▶ 小练习
请输出下方关于 utf-8 转 GB 编码的论坛帖子中的一段原文，从“gb_text = unicode_text.encode('GB18030')”开始，到“花开邑大，漫步心月湖。”结束，一字不改。

▶ 页面摘录
────────────────────
Python论坛的帖子： - 哲思

Python论坛 - 讨论区

返回群组主页

标题：[python-chinese] 编码问题：utf-8 转 GB

分享

徐继哲

楼主 2006年06月23日星期五 21:27

谢小漫 cat at ewyu.com
Fri Jun 23 21:27:35 HKT 2006

代码如下：
import urllib2

#get the file
opener = urllib2.build_opener()
opener.addheaders = [('User-agent', 'Mozilla/5.0')]

file1="t1.xml"
f=opener.open("http://perfector82.spaces.msn.com/feed.rss")
tempfile=open(file1,'w')
unicode_text = unicode(f.read(),'utf-8')

gb_text = unicode_text.encode('GB18030') #use 'GB18030'
tempfile.write(gb_text)
tempfile.close()
f.close

我需要获取一个RSS文件，并转换编码到GB下，可是得到的文件内容还有连续的？？？？号。
或许是utf-8字符集比'GB18030'的大，所以就会出现这种情况，请问该如何解决。
谢谢。

-- 
花开邑大，漫步心月湖。
http://www.ewyu.com/
-------------- next part --------------
An HTML attachment was scrubbed...
────────────────────
▶ 已存数据行
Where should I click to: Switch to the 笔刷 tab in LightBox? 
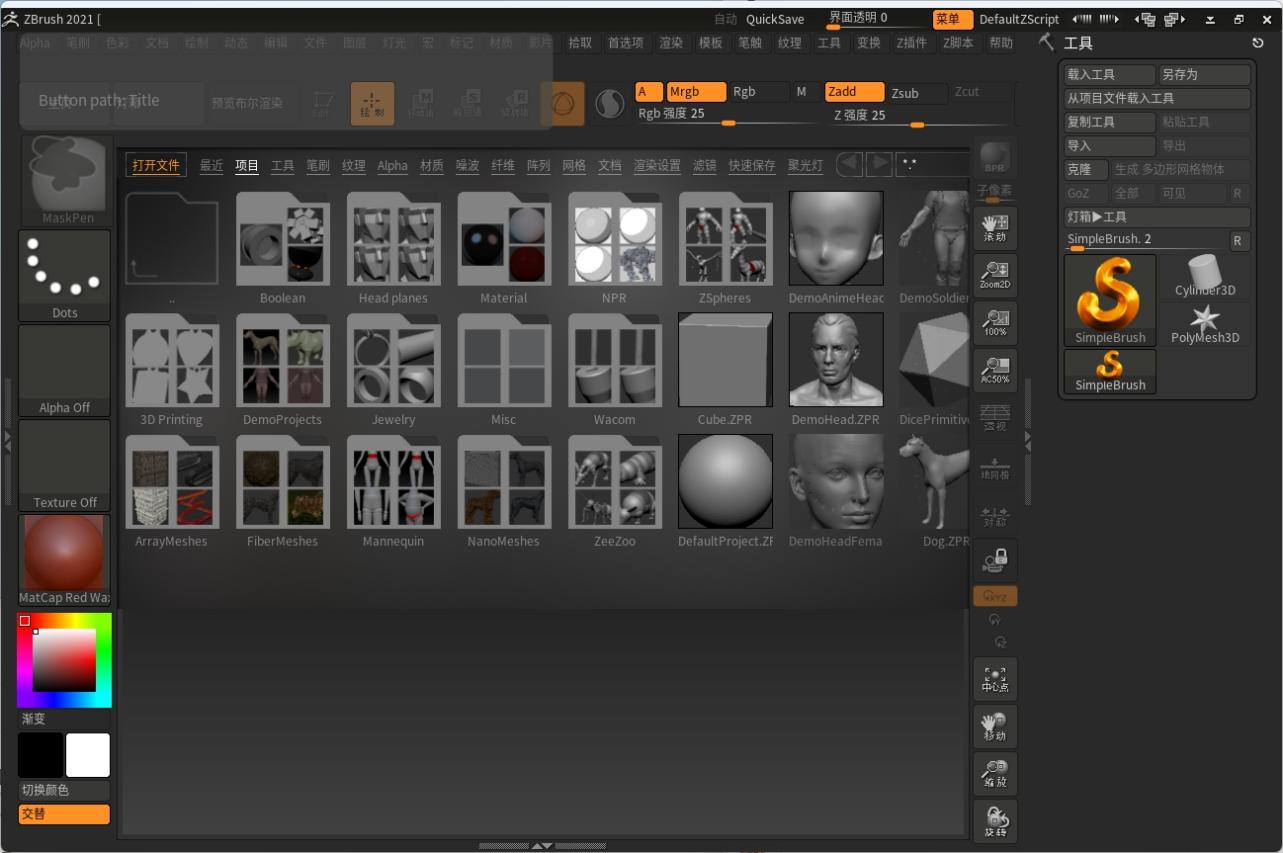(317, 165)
────────────────────
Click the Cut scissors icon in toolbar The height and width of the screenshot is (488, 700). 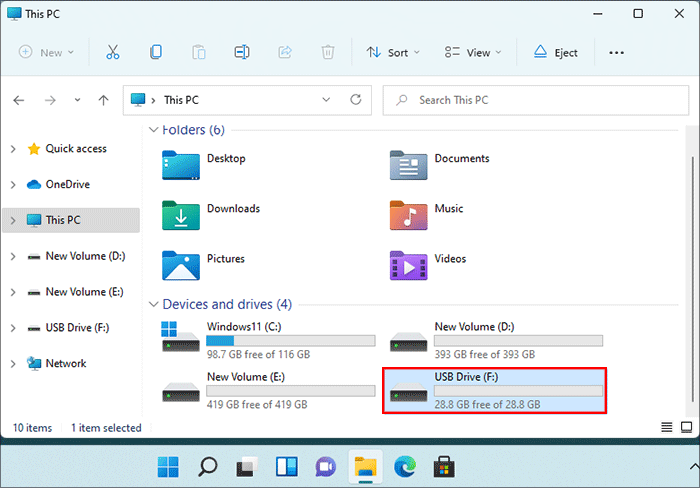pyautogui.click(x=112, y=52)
────────────────────
▶ 答案
gb_text = unicode_text.encode('GB18030') #use 'GB18030'
tempfile.write(gb_text)
tempfile.close()
f.close

我需要获取一个RSS文件，并转换编码到GB下，可是得到的文件内容还有连续的？？？？号。
或许是utf-8字符集比'GB18030'的大，所以就会出现这种情况，请问该如何解决。
谢谢。

-- 
花开邑大，漫步心月湖。